STATED TASK:
Extend the text on summarizing data with RecordsSummary, starting right after its last sentence.

Summarization of data
Some time ago I programmed a function, RecordsSummary
, inspired by R's summary
. Here is an example of its usage: Census data summary .
As the name implies, it is assumed that we have a list of records, all with the same length, and we want the columns to be summarized. (Each record is a row.)
You can get the package MathematicaForPredictionUtilities.m from MathematicaForPrediction at GitHub or simply run this command:
Import["https://raw.githubusercontent.com/antononcube/MathematicaForPrediction/master/MathematicaForPredictionUtilities.m"]
Let us create random data.
data = RandomInteger[{0, 100}, 100];
dataCat = RandomChoice[Characters["azbuka"], 100];
data2 = RandomInteger[{0, 100}, {100, 4}];
Here are examples of using RecordsSummary over the created data.
1. Call on a 1D array:
RecordsSummary[ data ]
2. Summary of a 2D numeric array. The columns are named automatically.
RecordsSummary[N[data2]]
3. Fancy output of numerical and categorical data summary. The column names are the second argument given to RecordsSummary.

RECORDS:
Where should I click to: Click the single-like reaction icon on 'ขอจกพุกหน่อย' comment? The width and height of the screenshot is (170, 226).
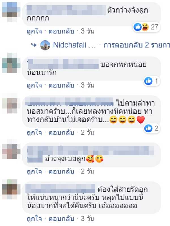point(148,81)
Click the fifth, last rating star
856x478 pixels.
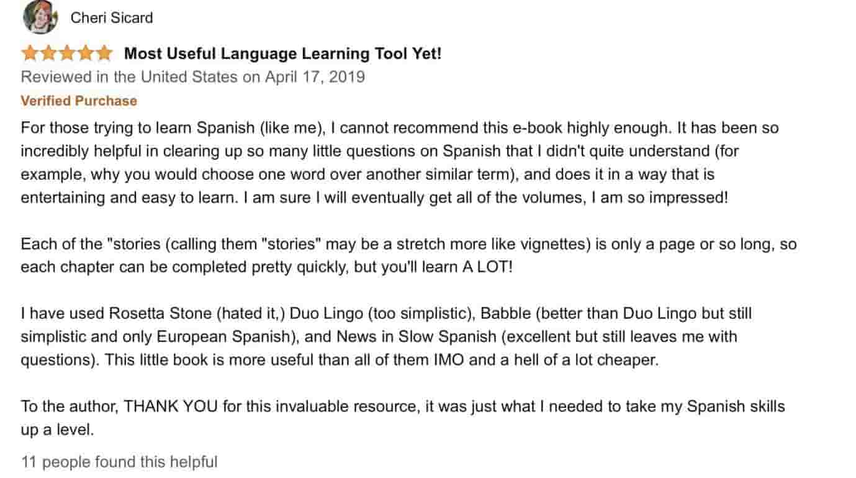tap(102, 53)
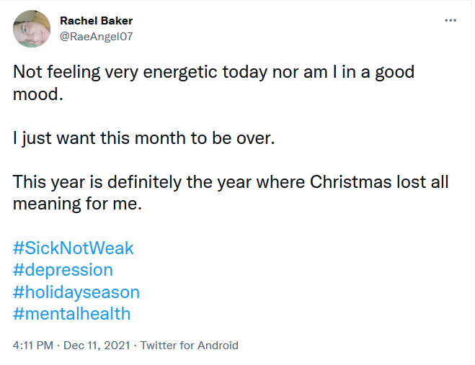Click the Rachel Baker display name
475x365 pixels.
click(97, 21)
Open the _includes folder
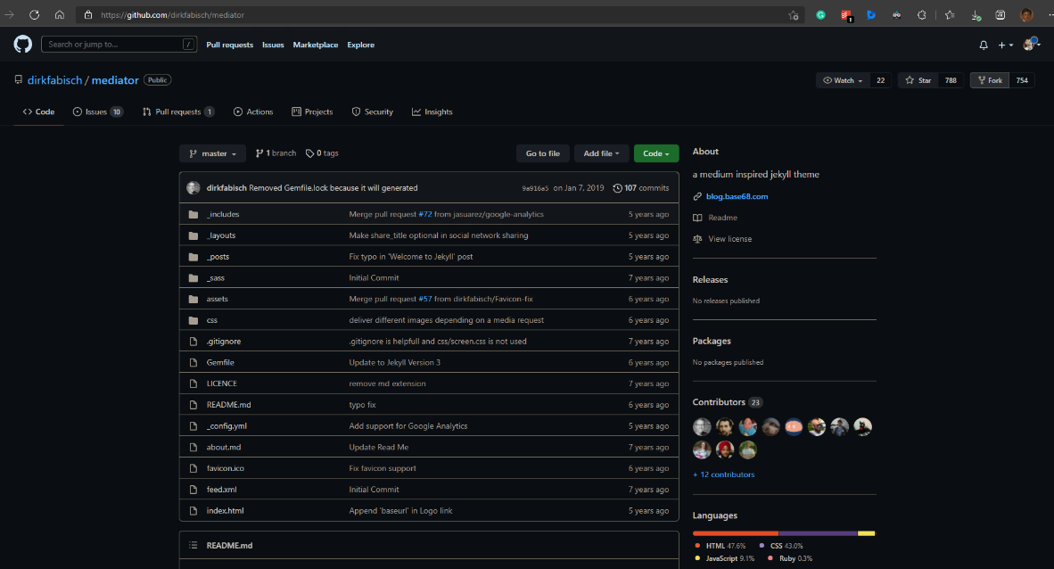 pos(223,214)
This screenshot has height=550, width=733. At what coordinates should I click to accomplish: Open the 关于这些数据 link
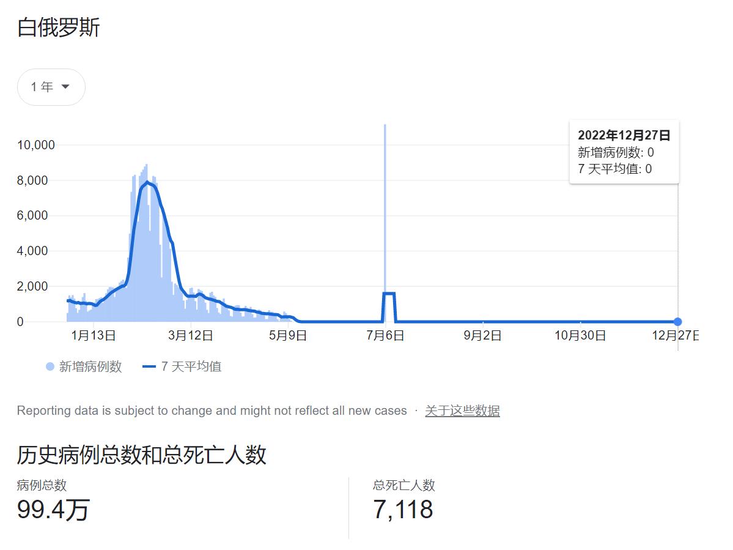[x=462, y=411]

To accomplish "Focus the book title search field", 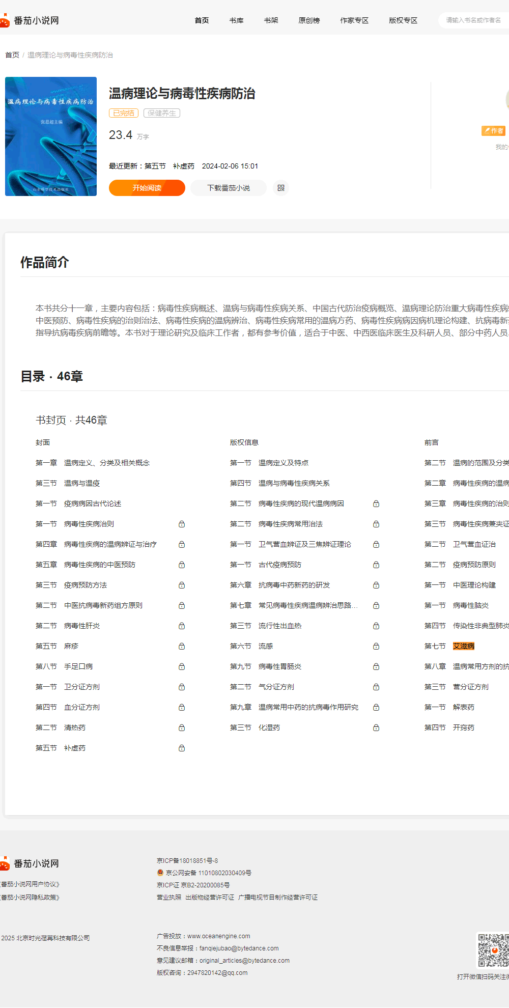I will pyautogui.click(x=473, y=20).
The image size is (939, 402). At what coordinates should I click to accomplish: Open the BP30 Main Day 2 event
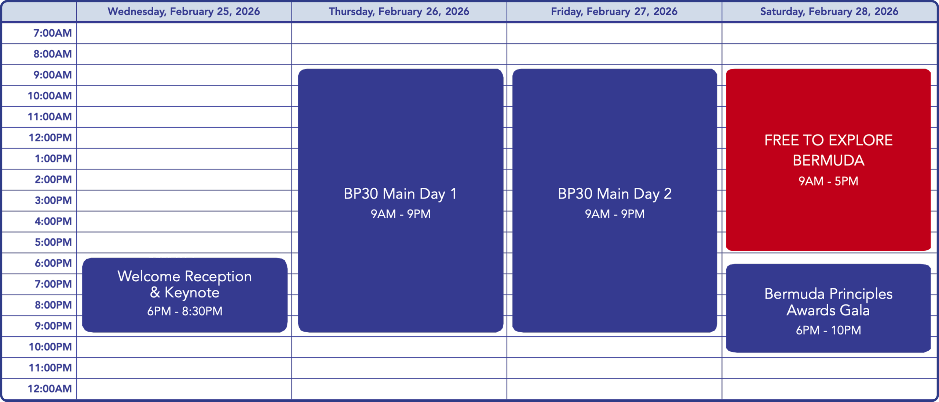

THE OUTPUT:
Grid[{RecordsSummary[
Transpose[{N[data], dataCat}], {"Numeric", "Categorical"}]},
Alignment -> Top, Dividers -> All]
Mosaic plots
Using Mosaic plots for data exploration/visualization was described in these WordPress blog posts and this Community discussion.
Here is an example:
Import["https://raw.githubusercontent.com/antononcube/MathematicaForPrediction/master/MosaicPlot.m"]
titanicDataset = Map[Flatten, List @@@ ExampleData[{"MachineLearning", "Titanic"}, "Data"]];
Dimensions[titanicDataset]
(* {1309, 4} *)
titanicVarNames = Flatten[List @@ ExampleData[{"MachineLearning", "Titanic"}, "VariableDescriptions"]]
(* {"passenger class", "passenger age", "passenger sex", "passenger survival"} *)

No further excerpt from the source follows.